Goal of the exercise =>
The lines you return should be those containing the string "screenshot", taken from the data below.

Given data =>
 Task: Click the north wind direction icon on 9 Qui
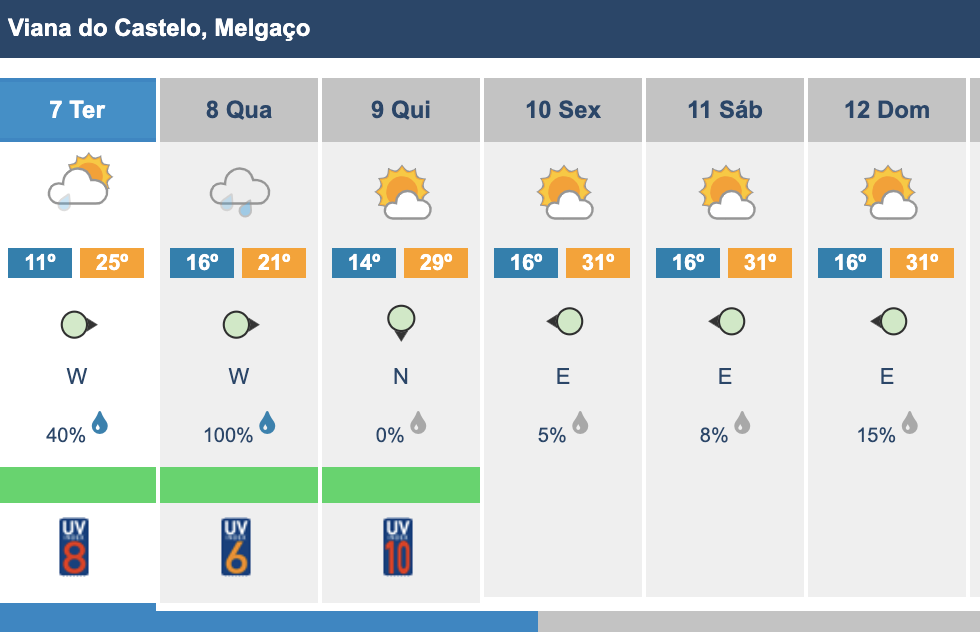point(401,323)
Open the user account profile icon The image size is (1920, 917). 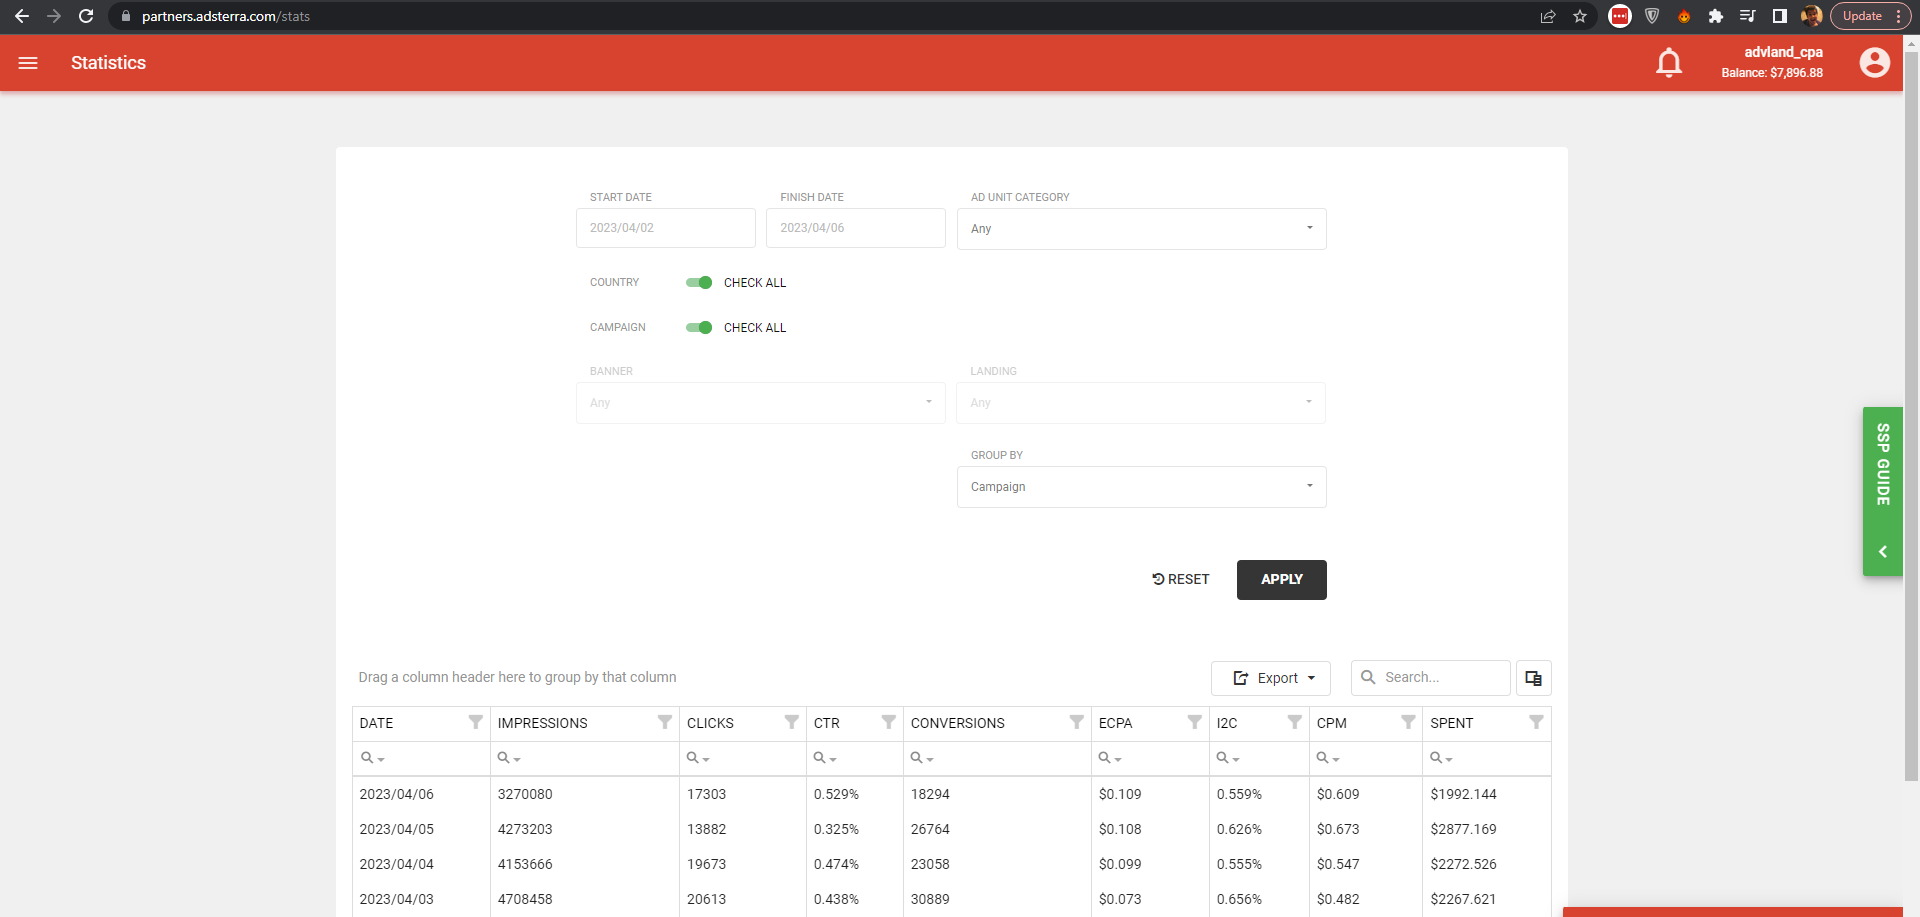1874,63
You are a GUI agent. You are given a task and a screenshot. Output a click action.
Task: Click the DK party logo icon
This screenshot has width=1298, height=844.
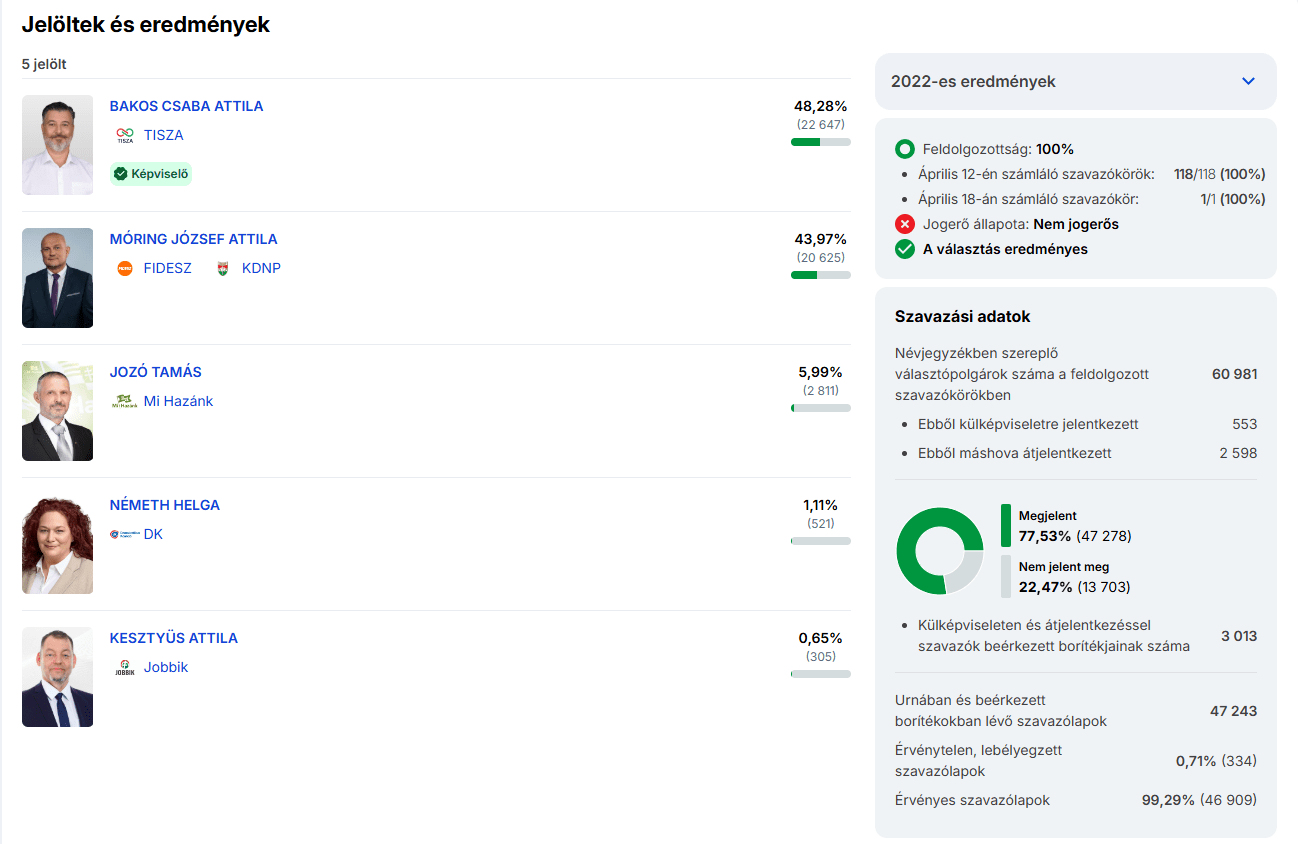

Solution to this exercise =>
You are a GUI agent. You are given a task and a screenshot. Output a click action.
This screenshot has width=1298, height=844.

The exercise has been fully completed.